• Challenge: Collect each line of the listing that contains the string "click", matching uppercase and lowercase exactly, and copy those lines out in full.

• Data section:
# # # #
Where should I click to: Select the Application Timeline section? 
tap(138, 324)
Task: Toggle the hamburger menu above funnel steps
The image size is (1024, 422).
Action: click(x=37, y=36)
# # # #
• Solution:
Where should I click to: Select the Application Timeline section? 
Action: click(x=37, y=36)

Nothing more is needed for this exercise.